Illustratively, the computer system 115 includes one or more
central processing units (CPU) 120, one or more graphics processing
units (GPU) 121, network and I/O interfaces 122, a storage 124
(e.g., a disk drive, optical disk drive, and the like), and a
memory 123 that includes a sensor management module 130, a sensory
memory component 135, and a machine learning engine 140. The memory
123 may comprise one or more memory devices, such as system memory
and graphics memory. The memory 123 is generally included to be
representative of a random access memory (e.g., DRAM, SRAM, SDRAM).
The memory 123 and storage 124 may be coupled to the CPU 120, GPU
121, and network and I/O interfaces 122 across one or more buses
117. The storage 124 includes a model repository 145. Additionally,
storage 124, may generally include one or more devices such as a
hard disk drive, solid state device (SSD), or flash memory storage
drive, and may store non-volatile data as required.
[0033] The CPU 120 retrieves and executes programming instructions
stored in the memory 123 as well as stores and retrieves
application data residing in the storage 124. In some embodiments,
the GPU 121 implements a Compute Unified Device Architecture
(CUDA). Further, the GPU 121 is configured to provide general
purpose processing using the parallel throughput architecture of
the GPU 121 to more efficiently retrieve and execute programming
instructions stored in the memory 123 and also to store and
retrieve application data residing in the storage 124. The parallel
throughput architecture provides thousands of cores for processing
the application and input data. As a result, the GPU 121 leverages
the thousands of cores to perform read and write operations in a
massively parallel fashion. Taking advantage of the parallel
computing elements of the GPU 121 allows the cognitive AI system
100 to better process large amounts of incoming data (e.g., input
from a video and/or audio source). As a result, the cognitive AI
system 100 may scale with relatively less difficulty.

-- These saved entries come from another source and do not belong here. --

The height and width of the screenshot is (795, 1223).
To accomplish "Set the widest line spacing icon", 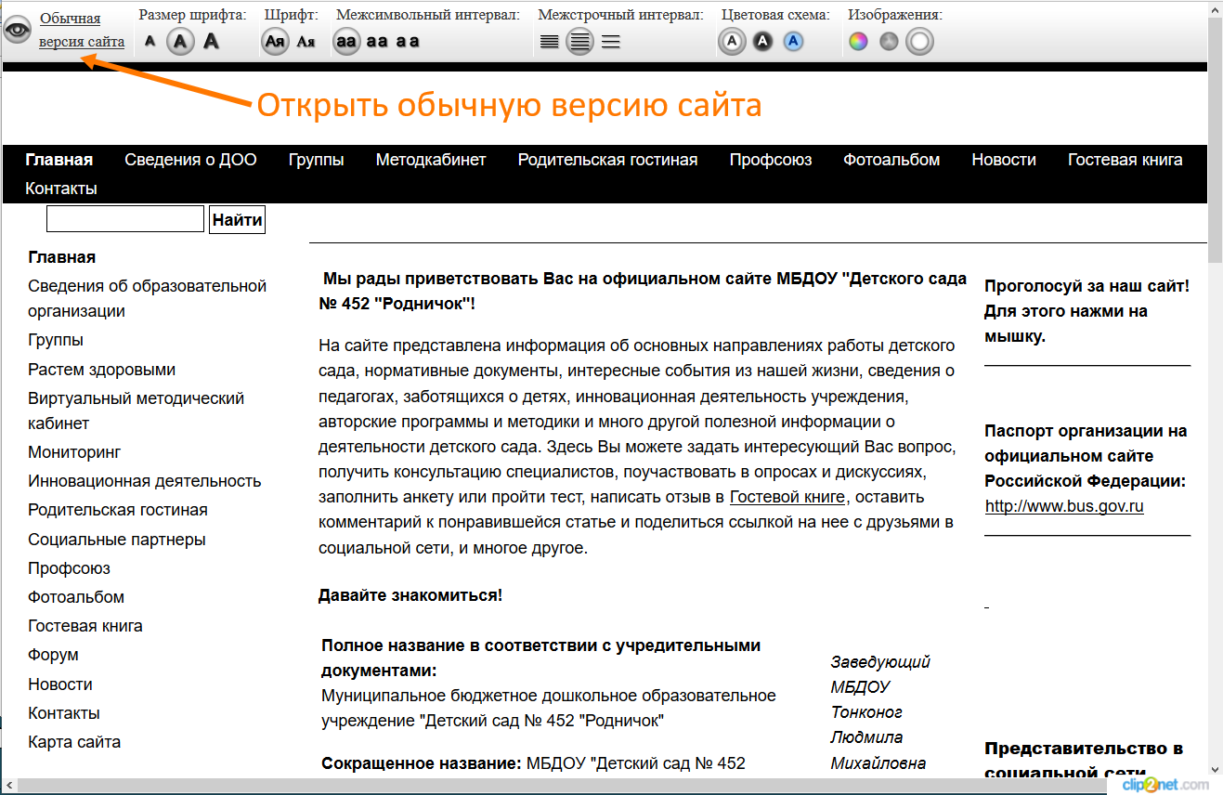I will 610,41.
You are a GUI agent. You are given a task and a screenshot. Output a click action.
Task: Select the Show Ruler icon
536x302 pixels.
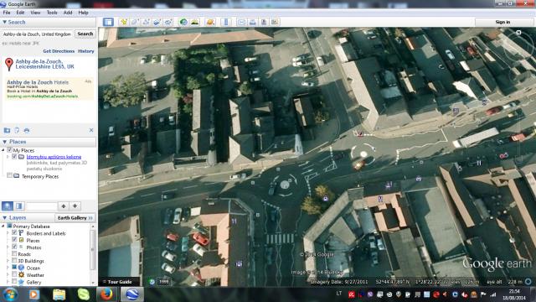226,23
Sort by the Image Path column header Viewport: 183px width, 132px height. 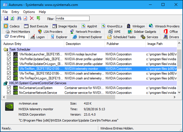155,44
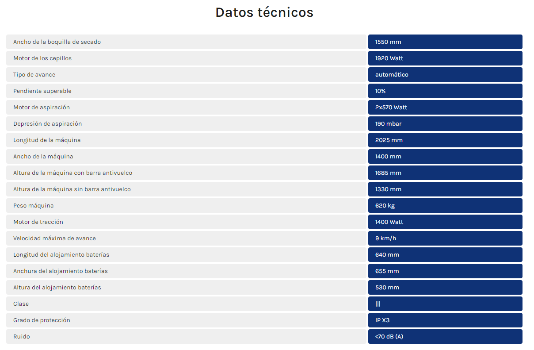Select the Peso máquina label
This screenshot has width=534, height=350.
pos(34,206)
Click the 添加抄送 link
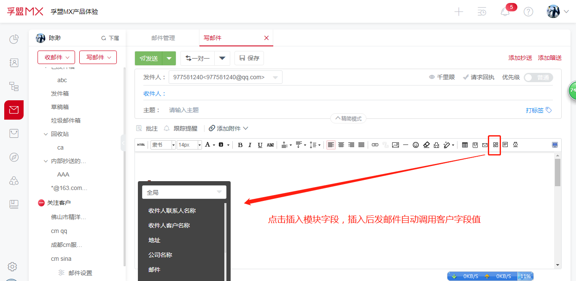The height and width of the screenshot is (281, 576). (x=520, y=58)
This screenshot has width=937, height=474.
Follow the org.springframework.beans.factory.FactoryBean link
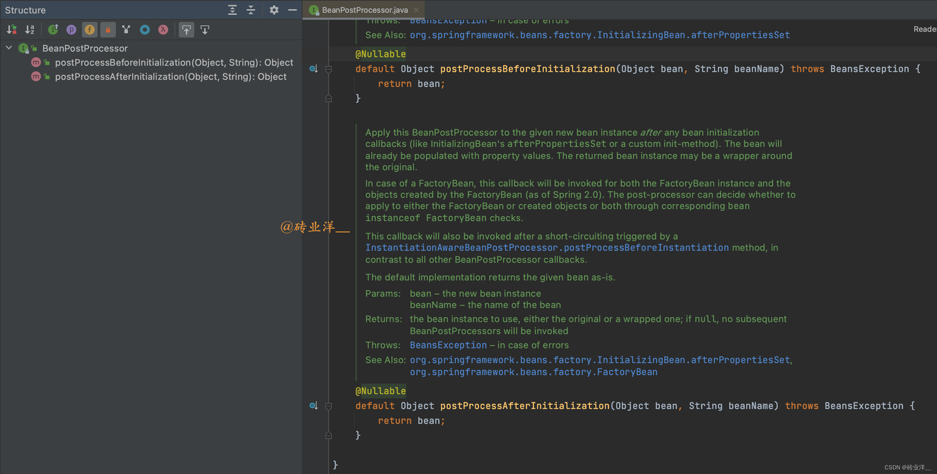click(533, 372)
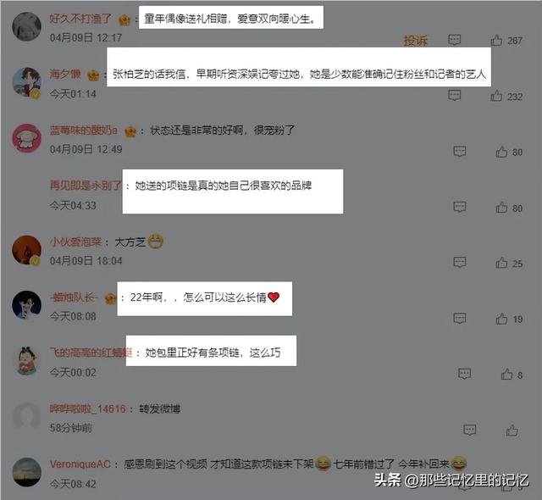Like 海夕傲's comment with 232 likes

click(x=496, y=96)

[0034] The sensor management module 130 provides one or more data
collector components. Each of the collector components is
associated with a particular input source device, e.g., a video
source, a SCADA (supervisory control and data acquisition) source,
an audio source, a network traffic source, etc. The collector
components retrieve (or receive, depending on the sensor) input
data from each source at specified intervals. The sensor management
module 130 controls the communications between the data sources.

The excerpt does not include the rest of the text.